12/6/2025 (jump to writing)



















As with most days this year, it was unusually warm. And so we were told, later on, by a very enthusiastic docent, that we might not see the elusive and reclusive Pallas's Cat especially because of the heat. However, near closing time, and with my friend needing to catch an imminent flight home, we tried again and got lucky. Lucky us. It was slow and magesterial, sought the cool rocks in the shadows, blended in but deigned to look up and out a few times. #blessed.
I had never been to this zoo, and I think it had been decades since I had been to any zoo. This, despite the fact that it is a 10 minute bike ride from my apartment, and that I bike by it regularly. And I'm often reminded that I'm biking by it because I'll hear the plaintive call of the resident peacock and try, unsuccessfully, to imitate it.
Reminiscense incoming. The last time may have been with my dad when I was home from college one summer. He and my mom had gotten yearly passes to the San Diego Zoo as part of their empty nesting. My dad occasionally got excited or fixated on very specific things. Model trains. Nissan ZXs. Guns. Neon signs for light beers such as Miller Light (his favorite). This time, he seemed surprisingly, if only briefly, enthusiastic about the new hippopatomus exhibit. I don't think we looked at anything else when we went. (I assume that he and my mom had probably already seen everything several times at this point.) Through the thick glass, we watched quietly as a bull unsuccessfully tried to mount a cow underwater. After a few minutes of this, an older woman nearby said, dryly, "She has a headache." My dad chuckled.

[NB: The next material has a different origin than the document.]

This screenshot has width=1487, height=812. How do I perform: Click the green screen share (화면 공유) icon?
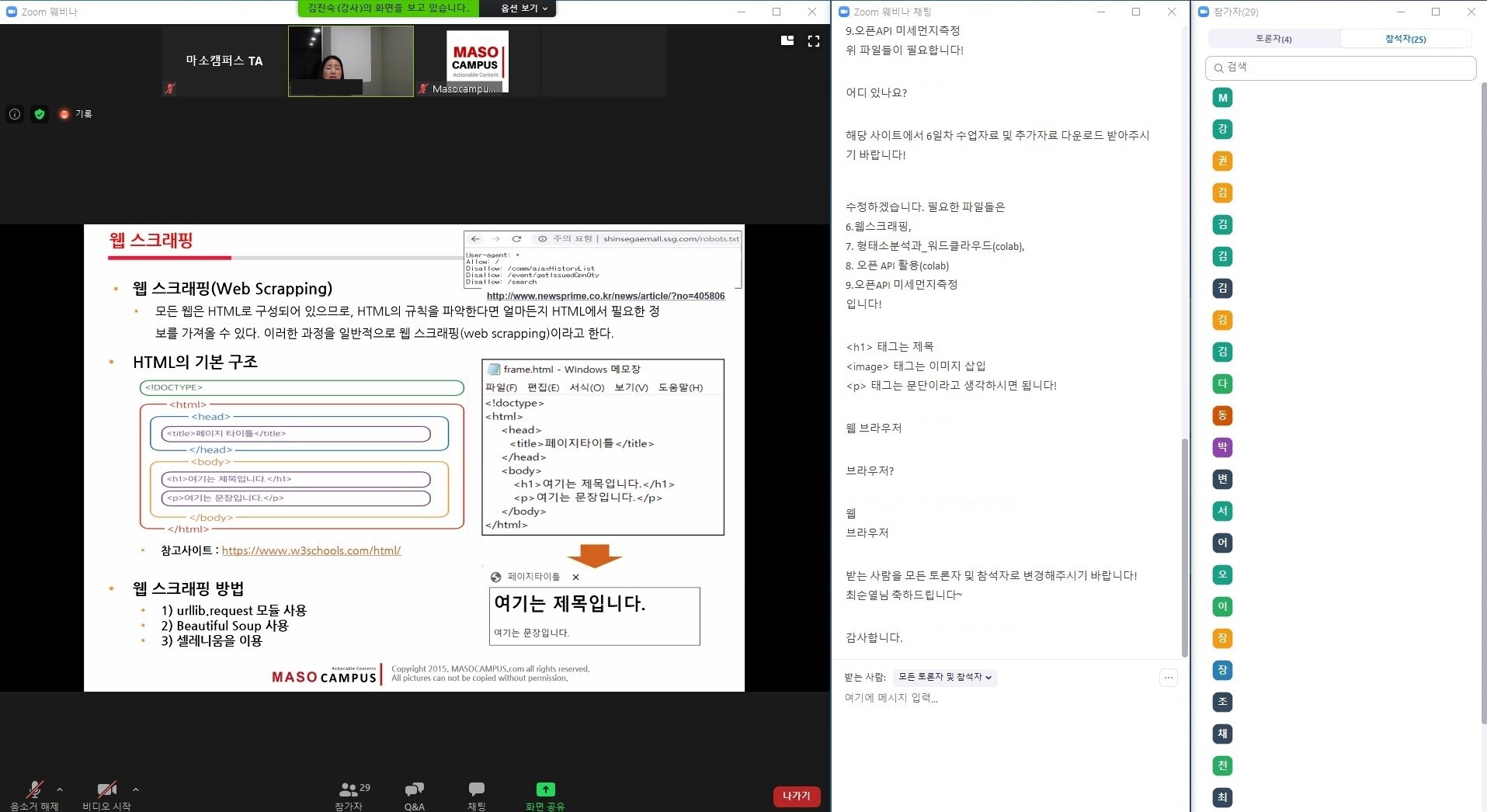tap(545, 789)
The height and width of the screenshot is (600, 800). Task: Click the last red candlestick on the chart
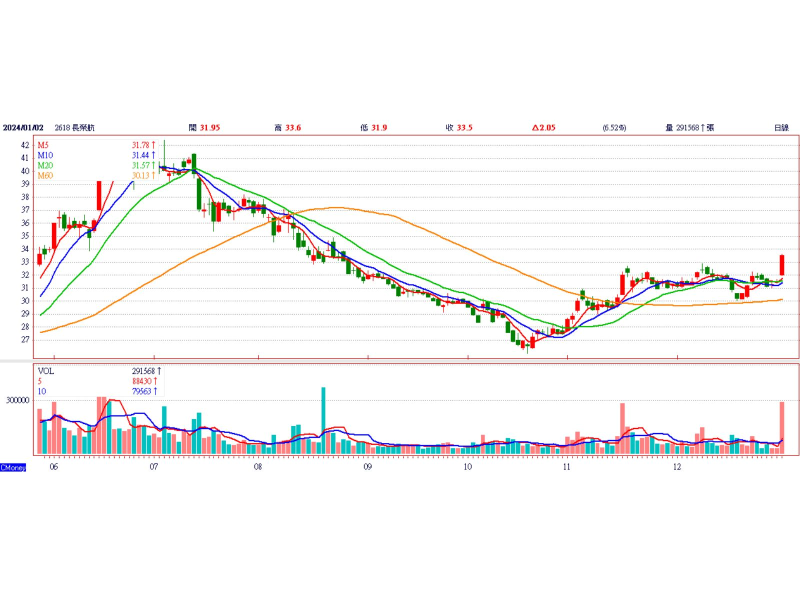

At the time I actually was totally unfamiliar with that idiom and thought the joke had to be funny because of the impossibility of knowing a hippo's inner state. For what it's worth, I think that absurdity makes it doubly funny, besides whatever humor there might be in thinking about how a woman is expected to politely decline sex with a man by lying, and applying it to hippos.
Back in the present. I've been lax about taking and editing photos. I've been fixated on playing cello again. It's all part of my mid-life identity crisis. However, I recently received a nice email from the Larry Lederman Photography Fellowship imploring me to re-apply for next year, owing to the strength of my previous submission. Choosing to believe it isn't merely a form letter, and being susceptible to any amount of flattery, I will oblige them. It seems to me that they have expanded the description of what they're looking for to include a lot of what I had expressed being central to my photographic interests. Specifically:
The fellowship is intended for a photographer whose practice explores landscape as a complex, evolving relationship between people and the natural world. We welcome both traditional and experimental approaches, but applicants should approach landscape as a social and cultural construct (shaped by history, use, and perception), rather than through close-up or purely botanical studies.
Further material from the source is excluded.